Effect of changes in brain slice temperature and hypoxia on evoked fEPSPs and ATP levels. Slices were either incubated under control conditions (32.5°C, 95% O₂) throughout the experiment (A; control), at 32.5°C and then increased to 38.5°C (B; increased temp), or with 95% O₂ and then switched to 95% N₂ to induce hypoxia (C; hypoxia). Panels A, B, and C show the amplitude of the fEPSP response up until the time when the slices were collected for ATP measurements. D illustrates averaged fEPSP responses during baseline and at the end of the recording under each condition. In all cases (a) indicates the synaptic response sampled during baseline recording and (b) indicates the synaptic response obtained just prior to tissue collection. Scale bars = 10 ms and 0.5 mV. Each record is an average of 4–6 responses, with the exception of the synaptic response during hypoxia where a single response is shown. E illustrates relationship between the fEPSP and ATP levels during control, increased temperature, and hypoxic conditions. The temperature increase and the brief hypoxic episode caused a comparable inhibition of the fEPSP, whereas control responses were stable throughout the experiment.
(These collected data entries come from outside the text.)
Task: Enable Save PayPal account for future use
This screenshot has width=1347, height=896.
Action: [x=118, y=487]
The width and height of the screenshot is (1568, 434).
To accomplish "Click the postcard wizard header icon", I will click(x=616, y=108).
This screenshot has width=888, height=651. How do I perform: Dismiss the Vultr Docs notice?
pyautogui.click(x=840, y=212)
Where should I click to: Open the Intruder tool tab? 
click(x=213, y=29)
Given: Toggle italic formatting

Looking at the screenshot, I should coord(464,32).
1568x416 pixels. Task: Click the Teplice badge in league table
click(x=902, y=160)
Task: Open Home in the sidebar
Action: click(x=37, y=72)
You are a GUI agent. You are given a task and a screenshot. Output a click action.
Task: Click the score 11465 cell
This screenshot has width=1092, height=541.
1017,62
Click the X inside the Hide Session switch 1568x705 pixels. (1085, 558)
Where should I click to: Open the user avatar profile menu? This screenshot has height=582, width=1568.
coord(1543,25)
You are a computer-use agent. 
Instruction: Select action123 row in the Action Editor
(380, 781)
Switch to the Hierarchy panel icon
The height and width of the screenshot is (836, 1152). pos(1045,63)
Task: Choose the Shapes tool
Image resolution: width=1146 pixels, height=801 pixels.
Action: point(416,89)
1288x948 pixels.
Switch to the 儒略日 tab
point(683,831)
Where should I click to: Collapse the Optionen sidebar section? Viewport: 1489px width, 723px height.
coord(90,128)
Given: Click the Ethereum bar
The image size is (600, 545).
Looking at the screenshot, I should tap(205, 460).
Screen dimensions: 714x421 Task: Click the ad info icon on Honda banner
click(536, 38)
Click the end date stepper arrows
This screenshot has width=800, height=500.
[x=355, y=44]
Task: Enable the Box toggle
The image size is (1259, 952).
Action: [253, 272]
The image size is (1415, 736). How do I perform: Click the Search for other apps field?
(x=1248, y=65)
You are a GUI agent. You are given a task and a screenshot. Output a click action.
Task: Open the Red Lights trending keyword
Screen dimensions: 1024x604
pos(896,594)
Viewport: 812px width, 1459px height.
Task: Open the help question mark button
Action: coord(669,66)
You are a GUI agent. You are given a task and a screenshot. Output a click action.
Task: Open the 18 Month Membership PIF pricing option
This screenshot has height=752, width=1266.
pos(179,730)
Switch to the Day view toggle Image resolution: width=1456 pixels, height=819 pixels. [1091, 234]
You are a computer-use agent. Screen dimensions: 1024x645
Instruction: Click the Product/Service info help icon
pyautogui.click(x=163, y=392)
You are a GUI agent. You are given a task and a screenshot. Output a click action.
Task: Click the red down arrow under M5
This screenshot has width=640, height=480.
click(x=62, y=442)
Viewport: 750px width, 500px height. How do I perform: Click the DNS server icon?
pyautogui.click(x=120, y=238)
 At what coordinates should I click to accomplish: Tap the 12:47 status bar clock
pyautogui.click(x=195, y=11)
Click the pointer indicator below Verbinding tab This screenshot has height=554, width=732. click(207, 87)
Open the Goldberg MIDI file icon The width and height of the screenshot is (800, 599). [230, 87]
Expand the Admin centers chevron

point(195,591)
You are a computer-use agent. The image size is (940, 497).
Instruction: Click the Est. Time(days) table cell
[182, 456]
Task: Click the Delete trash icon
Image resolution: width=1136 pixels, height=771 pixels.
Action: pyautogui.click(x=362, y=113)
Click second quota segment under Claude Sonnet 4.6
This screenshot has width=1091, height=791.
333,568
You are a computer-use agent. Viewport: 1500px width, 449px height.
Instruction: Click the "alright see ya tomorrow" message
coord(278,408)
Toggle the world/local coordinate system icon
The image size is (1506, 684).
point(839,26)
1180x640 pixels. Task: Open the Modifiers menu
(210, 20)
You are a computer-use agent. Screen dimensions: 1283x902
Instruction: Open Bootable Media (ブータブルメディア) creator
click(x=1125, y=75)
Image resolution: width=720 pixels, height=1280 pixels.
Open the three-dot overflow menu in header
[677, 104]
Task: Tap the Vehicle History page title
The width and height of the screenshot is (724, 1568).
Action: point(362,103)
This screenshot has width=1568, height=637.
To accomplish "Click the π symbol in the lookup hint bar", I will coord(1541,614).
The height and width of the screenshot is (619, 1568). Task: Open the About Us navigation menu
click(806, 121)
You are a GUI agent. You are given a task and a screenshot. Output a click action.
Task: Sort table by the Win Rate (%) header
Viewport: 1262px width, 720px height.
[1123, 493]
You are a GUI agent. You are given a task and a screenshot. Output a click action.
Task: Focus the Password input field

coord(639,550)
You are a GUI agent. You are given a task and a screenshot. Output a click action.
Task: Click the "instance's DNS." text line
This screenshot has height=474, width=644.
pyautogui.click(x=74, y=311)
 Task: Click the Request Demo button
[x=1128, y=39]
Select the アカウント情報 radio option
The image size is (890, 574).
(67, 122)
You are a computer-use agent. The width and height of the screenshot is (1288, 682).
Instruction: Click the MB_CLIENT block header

ATP levels measured during the increased temperature were not significantly different from control (9.95 ± 0.85 μmol/g protein, n = 9, vs. 10.9 ± 2.57 μmol/g, n = 5, in controls at 32.5°C; n.s.), but ATP levels measured after hypoxia (2.92 ± 0.84 μmol/g, n = 6) were significantly reduced when compared with both the control and the increased temperature slices (P = 0.006, one-way ANOVA).